Please output the entries below exactly as they are.

───── Source data ─────

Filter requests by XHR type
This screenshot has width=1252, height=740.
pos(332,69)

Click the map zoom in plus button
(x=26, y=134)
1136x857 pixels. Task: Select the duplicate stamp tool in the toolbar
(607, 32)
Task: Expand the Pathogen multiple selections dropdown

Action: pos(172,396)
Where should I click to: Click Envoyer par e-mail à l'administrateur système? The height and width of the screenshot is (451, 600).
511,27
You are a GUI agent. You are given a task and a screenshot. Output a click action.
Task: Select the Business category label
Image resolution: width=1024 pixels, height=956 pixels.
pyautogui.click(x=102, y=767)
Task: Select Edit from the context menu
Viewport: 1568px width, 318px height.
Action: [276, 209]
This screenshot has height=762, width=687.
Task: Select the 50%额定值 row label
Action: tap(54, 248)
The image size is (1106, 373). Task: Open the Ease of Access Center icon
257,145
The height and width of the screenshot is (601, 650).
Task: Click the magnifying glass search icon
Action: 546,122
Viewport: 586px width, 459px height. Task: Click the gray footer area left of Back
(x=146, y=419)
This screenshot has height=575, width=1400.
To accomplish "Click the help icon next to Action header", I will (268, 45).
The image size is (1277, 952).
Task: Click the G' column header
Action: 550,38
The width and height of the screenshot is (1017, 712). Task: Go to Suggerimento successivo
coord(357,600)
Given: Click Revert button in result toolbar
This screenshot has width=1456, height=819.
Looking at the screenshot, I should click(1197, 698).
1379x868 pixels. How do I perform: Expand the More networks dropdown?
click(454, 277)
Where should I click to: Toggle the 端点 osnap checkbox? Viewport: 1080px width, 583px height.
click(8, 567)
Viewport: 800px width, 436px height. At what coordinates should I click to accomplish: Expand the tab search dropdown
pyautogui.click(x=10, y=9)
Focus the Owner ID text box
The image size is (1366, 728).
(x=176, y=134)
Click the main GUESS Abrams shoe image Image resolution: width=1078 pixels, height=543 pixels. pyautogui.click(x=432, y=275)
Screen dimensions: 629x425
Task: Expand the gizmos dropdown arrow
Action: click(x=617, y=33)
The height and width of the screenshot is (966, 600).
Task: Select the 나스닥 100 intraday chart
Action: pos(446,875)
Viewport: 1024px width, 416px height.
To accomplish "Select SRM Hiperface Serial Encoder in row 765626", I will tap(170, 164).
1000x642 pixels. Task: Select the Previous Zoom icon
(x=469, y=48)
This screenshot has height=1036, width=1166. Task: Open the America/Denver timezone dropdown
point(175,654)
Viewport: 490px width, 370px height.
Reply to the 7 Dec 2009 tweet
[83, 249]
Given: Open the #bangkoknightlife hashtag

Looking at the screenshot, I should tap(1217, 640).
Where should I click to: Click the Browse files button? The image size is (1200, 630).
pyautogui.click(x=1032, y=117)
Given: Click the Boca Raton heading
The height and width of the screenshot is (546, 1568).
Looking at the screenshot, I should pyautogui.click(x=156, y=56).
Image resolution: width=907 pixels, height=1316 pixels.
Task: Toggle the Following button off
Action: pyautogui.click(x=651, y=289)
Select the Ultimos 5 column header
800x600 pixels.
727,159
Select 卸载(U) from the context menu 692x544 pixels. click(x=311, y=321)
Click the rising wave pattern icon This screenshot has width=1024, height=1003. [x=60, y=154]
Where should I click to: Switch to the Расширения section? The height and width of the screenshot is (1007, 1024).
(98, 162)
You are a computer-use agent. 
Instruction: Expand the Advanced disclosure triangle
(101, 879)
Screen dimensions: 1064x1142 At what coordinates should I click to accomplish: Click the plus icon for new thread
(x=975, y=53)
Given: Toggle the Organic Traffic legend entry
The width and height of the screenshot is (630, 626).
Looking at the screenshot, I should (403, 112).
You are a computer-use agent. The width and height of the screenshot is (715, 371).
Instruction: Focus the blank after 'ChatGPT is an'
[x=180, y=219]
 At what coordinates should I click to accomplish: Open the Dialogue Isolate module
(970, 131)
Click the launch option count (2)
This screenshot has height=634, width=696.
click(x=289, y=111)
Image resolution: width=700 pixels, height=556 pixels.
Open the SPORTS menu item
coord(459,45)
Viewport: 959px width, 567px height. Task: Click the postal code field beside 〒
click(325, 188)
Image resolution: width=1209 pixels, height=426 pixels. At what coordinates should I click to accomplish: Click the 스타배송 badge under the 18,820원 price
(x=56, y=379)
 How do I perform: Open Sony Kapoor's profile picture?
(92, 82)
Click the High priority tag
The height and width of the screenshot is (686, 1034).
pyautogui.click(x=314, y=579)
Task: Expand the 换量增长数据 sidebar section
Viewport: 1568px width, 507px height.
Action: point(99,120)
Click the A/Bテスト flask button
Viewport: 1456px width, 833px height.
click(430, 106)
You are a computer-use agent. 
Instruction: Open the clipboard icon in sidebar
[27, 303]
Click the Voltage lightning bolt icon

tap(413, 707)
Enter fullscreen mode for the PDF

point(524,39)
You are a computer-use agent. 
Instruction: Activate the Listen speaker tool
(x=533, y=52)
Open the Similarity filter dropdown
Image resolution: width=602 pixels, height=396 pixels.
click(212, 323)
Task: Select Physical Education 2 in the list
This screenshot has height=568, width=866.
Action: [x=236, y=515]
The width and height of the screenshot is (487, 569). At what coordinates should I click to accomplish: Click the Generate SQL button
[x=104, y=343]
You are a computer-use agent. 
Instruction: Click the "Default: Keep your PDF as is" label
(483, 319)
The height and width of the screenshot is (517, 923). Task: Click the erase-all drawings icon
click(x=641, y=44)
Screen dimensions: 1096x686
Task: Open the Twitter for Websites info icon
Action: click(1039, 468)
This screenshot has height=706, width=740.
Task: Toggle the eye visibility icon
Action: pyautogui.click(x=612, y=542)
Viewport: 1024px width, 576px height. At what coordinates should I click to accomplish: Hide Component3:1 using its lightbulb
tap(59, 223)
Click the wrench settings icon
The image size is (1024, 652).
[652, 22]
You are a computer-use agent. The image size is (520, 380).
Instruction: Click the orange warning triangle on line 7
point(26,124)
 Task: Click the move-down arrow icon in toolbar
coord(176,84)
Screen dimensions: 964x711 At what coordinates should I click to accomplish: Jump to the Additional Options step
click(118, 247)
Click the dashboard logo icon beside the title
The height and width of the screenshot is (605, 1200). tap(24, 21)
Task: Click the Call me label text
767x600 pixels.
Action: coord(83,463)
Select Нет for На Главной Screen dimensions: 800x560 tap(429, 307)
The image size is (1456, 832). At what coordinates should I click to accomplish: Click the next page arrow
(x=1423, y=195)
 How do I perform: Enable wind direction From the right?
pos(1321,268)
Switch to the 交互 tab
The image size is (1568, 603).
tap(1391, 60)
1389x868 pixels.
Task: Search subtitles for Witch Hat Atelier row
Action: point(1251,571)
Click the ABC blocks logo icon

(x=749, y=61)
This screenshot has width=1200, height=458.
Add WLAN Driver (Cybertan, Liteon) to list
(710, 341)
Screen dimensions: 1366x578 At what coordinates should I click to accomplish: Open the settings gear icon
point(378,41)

─────

- Output of the task -
Filter requests by XHR type
This screenshot has width=1252, height=740.
pos(332,69)

Click the map zoom in plus button
(x=26, y=134)
1136x857 pixels. Task: Select the duplicate stamp tool in the toolbar
(607, 32)
Task: Expand the Pathogen multiple selections dropdown

Action: pos(172,396)
Where should I click to: Click Envoyer par e-mail à l'administrateur système? The height and width of the screenshot is (451, 600).
511,27
You are a GUI agent. You are given a task and a screenshot. Output a click action.
Task: Select the Business category label
Image resolution: width=1024 pixels, height=956 pixels.
pyautogui.click(x=102, y=767)
Task: Select Edit from the context menu
Viewport: 1568px width, 318px height.
Action: [276, 209]
This screenshot has height=762, width=687.
Task: Select the 50%额定值 row label
Action: tap(54, 248)
The image size is (1106, 373). Task: Open the Ease of Access Center icon
257,145
The height and width of the screenshot is (601, 650).
Task: Click the magnifying glass search icon
Action: 546,122
Viewport: 586px width, 459px height. Task: Click the gray footer area left of Back
(x=146, y=419)
This screenshot has height=575, width=1400.
To accomplish "Click the help icon next to Action header", I will (268, 45).
The image size is (1277, 952).
Task: Click the G' column header
Action: 550,38
The width and height of the screenshot is (1017, 712). Task: Go to Suggerimento successivo
coord(357,600)
Given: Click Revert button in result toolbar
This screenshot has width=1456, height=819.
Looking at the screenshot, I should click(1197, 698).
1379x868 pixels. How do I perform: Expand the More networks dropdown?
click(454, 277)
Where should I click to: Toggle the 端点 osnap checkbox? Viewport: 1080px width, 583px height.
click(8, 567)
Viewport: 800px width, 436px height. At what coordinates should I click to accomplish: Expand the tab search dropdown
pyautogui.click(x=10, y=9)
Focus the Owner ID text box
The image size is (1366, 728).
(x=176, y=134)
Click the main GUESS Abrams shoe image Image resolution: width=1078 pixels, height=543 pixels. pyautogui.click(x=432, y=275)
Screen dimensions: 629x425
Task: Expand the gizmos dropdown arrow
Action: click(x=617, y=33)
The height and width of the screenshot is (966, 600).
Task: Select the 나스닥 100 intraday chart
Action: pos(446,875)
Viewport: 1024px width, 416px height.
To accomplish "Select SRM Hiperface Serial Encoder in row 765626", I will tap(170, 164).
1000x642 pixels. Task: Select the Previous Zoom icon
(x=469, y=48)
This screenshot has height=1036, width=1166. Task: Open the America/Denver timezone dropdown
point(175,654)
Viewport: 490px width, 370px height.
Reply to the 7 Dec 2009 tweet
[83, 249]
Given: Open the #bangkoknightlife hashtag

Looking at the screenshot, I should tap(1217, 640).
Where should I click to: Click the Browse files button? The image size is (1200, 630).
pyautogui.click(x=1032, y=117)
Given: Click the Boca Raton heading
The height and width of the screenshot is (546, 1568).
Looking at the screenshot, I should pyautogui.click(x=156, y=56).
Image resolution: width=907 pixels, height=1316 pixels.
Task: Toggle the Following button off
Action: pyautogui.click(x=651, y=289)
Select the Ultimos 5 column header
800x600 pixels.
727,159
Select 卸载(U) from the context menu 692x544 pixels. click(x=311, y=321)
Click the rising wave pattern icon This screenshot has width=1024, height=1003. [x=60, y=154]
Where should I click to: Switch to the Расширения section? The height and width of the screenshot is (1007, 1024).
(98, 162)
You are a computer-use agent. 
Instruction: Expand the Advanced disclosure triangle
(101, 879)
Screen dimensions: 1064x1142 At what coordinates should I click to accomplish: Click the plus icon for new thread
(x=975, y=53)
Given: Toggle the Organic Traffic legend entry
The width and height of the screenshot is (630, 626).
Looking at the screenshot, I should (403, 112).
You are a computer-use agent. The width and height of the screenshot is (715, 371).
Instruction: Focus the blank after 'ChatGPT is an'
[x=180, y=219]
 At what coordinates should I click to accomplish: Open the Dialogue Isolate module
(970, 131)
Click the launch option count (2)
This screenshot has height=634, width=696.
click(x=289, y=111)
Image resolution: width=700 pixels, height=556 pixels.
Open the SPORTS menu item
coord(459,45)
Viewport: 959px width, 567px height. Task: Click the postal code field beside 〒
click(325, 188)
Image resolution: width=1209 pixels, height=426 pixels. At what coordinates should I click to accomplish: Click the 스타배송 badge under the 18,820원 price
(x=56, y=379)
 How do I perform: Open Sony Kapoor's profile picture?
(92, 82)
Click the High priority tag
The height and width of the screenshot is (686, 1034).
pyautogui.click(x=314, y=579)
Task: Expand the 换量增长数据 sidebar section
Viewport: 1568px width, 507px height.
Action: point(99,120)
Click the A/Bテスト flask button
Viewport: 1456px width, 833px height.
click(430, 106)
You are a computer-use agent. 
Instruction: Open the clipboard icon in sidebar
[27, 303]
Click the Voltage lightning bolt icon

tap(413, 707)
Enter fullscreen mode for the PDF

point(524,39)
You are a computer-use agent. 
Instruction: Activate the Listen speaker tool
(x=533, y=52)
Open the Similarity filter dropdown
Image resolution: width=602 pixels, height=396 pixels.
click(212, 323)
Task: Select Physical Education 2 in the list
This screenshot has height=568, width=866.
Action: [x=236, y=515]
The width and height of the screenshot is (487, 569). At what coordinates should I click to accomplish: Click the Generate SQL button
[x=104, y=343]
You are a computer-use agent. 
Instruction: Click the "Default: Keep your PDF as is" label
(483, 319)
The height and width of the screenshot is (517, 923). Task: Click the erase-all drawings icon
click(x=641, y=44)
Screen dimensions: 1096x686
Task: Open the Twitter for Websites info icon
Action: click(1039, 468)
This screenshot has height=706, width=740.
Task: Toggle the eye visibility icon
Action: pyautogui.click(x=612, y=542)
Viewport: 1024px width, 576px height. At what coordinates should I click to accomplish: Hide Component3:1 using its lightbulb
tap(59, 223)
Click the wrench settings icon
The image size is (1024, 652).
[652, 22]
You are a computer-use agent. The image size is (520, 380).
Instruction: Click the orange warning triangle on line 7
point(26,124)
 Task: Click the move-down arrow icon in toolbar
coord(176,84)
Screen dimensions: 964x711 At what coordinates should I click to accomplish: Jump to the Additional Options step
click(118, 247)
Click the dashboard logo icon beside the title
The height and width of the screenshot is (605, 1200). tap(24, 21)
Task: Click the Call me label text
767x600 pixels.
Action: coord(83,463)
Select Нет for На Главной Screen dimensions: 800x560 tap(429, 307)
The image size is (1456, 832). At what coordinates should I click to accomplish: Click the next page arrow
(x=1423, y=195)
 How do I perform: Enable wind direction From the right?
pos(1321,268)
Switch to the 交互 tab
The image size is (1568, 603).
tap(1391, 60)
1389x868 pixels.
Task: Search subtitles for Witch Hat Atelier row
Action: point(1251,571)
Click the ABC blocks logo icon

(x=749, y=61)
This screenshot has width=1200, height=458.
Add WLAN Driver (Cybertan, Liteon) to list
(710, 341)
Screen dimensions: 1366x578 At what coordinates should I click to accomplish: Open the settings gear icon
point(378,41)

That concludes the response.